Pourtant, Foenkinos a en lui la distance, l’esprit et le sens de la phrase qui font l’écrivain. Tel n’est pas le cas du très « controversial » (comme il aimerait qu’on dise) Maurice G. Dantec (dont le « G. »signifie tout simplement qu’il s’estime naturalisé américain par le droit de la plume.) Un curieux Américain à vrai dire, plutôt d’avant l’Amérique, puisque ses références vont de saint Thomas d’Aquin à Léon Bloy… Mais par une ruse de la raison qui m’échappe sur le moment, MGD le contre-révolutionnaire mystique conclut à l’américanisme intégral… Aporie ?
Un curieux Français aussi (puisqu’il nous fait encore l’honneur de publier dans notre langue) : Metro Goldwyn Dantec nous administre ses leçons de culture à grand renfort de fautes de syntaxe, d’approximations grossières et de liaisons dangereuses.
Évidemment que je l’aime bien ! Derrière ses lunettes de mouche et sa barbe de mec-qui-a-besoin-de-barbe-pour-exister, un cœur bat, et c’est celui d’un Bernanos d’après la dévaluation.
Restent deux points communs, et pas des moindres : chez les deux George(s) cohabitent une conscience aiguë de notre décadence, et un pathos qui l’emporte sur l’idée plus souvent qu’à son tour.
Et puis il y a eu Christophe Donner, qui se flatte dans un roman « historique » d’avoir identifié l’assassin de Louis XVII : le conventionnel Hébert (chef des hébertistes).
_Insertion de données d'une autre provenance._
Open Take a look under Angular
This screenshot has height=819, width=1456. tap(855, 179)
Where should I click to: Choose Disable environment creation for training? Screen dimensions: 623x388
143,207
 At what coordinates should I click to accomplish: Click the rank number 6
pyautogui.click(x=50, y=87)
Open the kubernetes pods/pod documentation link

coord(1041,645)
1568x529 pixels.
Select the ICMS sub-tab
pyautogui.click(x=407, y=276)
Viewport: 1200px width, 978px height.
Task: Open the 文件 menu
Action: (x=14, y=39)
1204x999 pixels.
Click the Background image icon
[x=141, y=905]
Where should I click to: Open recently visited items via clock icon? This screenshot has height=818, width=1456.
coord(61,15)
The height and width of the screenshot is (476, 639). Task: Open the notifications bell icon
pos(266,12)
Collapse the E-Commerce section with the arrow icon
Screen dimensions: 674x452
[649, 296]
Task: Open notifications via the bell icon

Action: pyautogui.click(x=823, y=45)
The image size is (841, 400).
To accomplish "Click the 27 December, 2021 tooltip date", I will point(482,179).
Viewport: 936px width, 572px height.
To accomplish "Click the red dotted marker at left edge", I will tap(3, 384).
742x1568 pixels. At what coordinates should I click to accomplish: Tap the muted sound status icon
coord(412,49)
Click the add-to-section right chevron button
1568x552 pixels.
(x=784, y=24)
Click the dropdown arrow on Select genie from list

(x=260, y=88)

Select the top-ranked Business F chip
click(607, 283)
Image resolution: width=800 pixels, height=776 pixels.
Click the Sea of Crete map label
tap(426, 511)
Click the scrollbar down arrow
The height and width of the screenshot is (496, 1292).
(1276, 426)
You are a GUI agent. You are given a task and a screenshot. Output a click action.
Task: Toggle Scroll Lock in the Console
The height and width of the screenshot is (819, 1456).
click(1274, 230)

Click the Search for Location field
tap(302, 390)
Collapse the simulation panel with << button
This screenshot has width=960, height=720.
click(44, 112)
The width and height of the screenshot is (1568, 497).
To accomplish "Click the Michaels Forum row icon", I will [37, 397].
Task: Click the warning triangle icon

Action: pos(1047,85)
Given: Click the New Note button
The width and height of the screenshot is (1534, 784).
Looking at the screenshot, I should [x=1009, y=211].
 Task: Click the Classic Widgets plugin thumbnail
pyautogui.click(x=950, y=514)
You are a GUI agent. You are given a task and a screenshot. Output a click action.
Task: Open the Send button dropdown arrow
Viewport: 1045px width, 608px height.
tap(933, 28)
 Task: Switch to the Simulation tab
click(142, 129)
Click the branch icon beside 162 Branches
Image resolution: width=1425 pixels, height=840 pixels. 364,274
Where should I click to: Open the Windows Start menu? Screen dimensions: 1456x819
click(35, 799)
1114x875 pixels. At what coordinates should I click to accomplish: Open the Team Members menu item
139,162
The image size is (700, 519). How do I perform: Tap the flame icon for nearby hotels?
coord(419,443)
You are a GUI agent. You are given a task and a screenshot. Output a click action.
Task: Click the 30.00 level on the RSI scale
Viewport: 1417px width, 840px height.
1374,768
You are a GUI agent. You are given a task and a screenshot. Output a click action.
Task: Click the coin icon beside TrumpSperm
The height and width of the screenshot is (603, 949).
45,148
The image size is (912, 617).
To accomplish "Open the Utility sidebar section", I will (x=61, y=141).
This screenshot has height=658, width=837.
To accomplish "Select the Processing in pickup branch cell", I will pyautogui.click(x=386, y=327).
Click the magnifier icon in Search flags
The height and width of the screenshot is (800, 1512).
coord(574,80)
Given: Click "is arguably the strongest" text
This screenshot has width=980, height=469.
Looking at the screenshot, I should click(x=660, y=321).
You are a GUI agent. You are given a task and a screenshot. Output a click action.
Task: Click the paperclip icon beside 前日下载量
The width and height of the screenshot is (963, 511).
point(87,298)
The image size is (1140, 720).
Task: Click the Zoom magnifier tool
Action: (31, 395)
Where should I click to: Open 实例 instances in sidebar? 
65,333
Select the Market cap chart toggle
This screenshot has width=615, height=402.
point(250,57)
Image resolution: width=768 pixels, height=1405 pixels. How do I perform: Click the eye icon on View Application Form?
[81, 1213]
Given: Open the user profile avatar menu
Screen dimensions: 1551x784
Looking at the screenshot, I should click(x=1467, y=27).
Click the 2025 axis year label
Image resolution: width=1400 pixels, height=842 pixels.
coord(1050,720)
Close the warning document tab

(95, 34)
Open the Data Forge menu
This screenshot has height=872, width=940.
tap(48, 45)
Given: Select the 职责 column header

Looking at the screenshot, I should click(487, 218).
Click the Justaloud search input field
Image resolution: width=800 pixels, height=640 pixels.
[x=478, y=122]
Et puis il y a encore eu un barbu à lunettes qui a tenté une apologie du roman absconse, et puis un autre barbu, mais blond et sans lunettes, qui a dit un truc et là, eh bien je crois que je me suis assoupi…
C’est la pub qui m’a réveillé brusquement (l’aviez-vous remarqué ? Le volume sonore des pubs est nettement plus élevé que celui des programmes). Et la pub disait, devinez quoi ? « Retrouvez lundi votre émission « Vol de Nuit » avec les matelas Sealy».
C’est fou comme parfois, tout se tient !
Basile de Koch
Ce texte a été publié dans sa version courte (« editor’s cut ») dans Valeurs Actuelles du 14/09/07.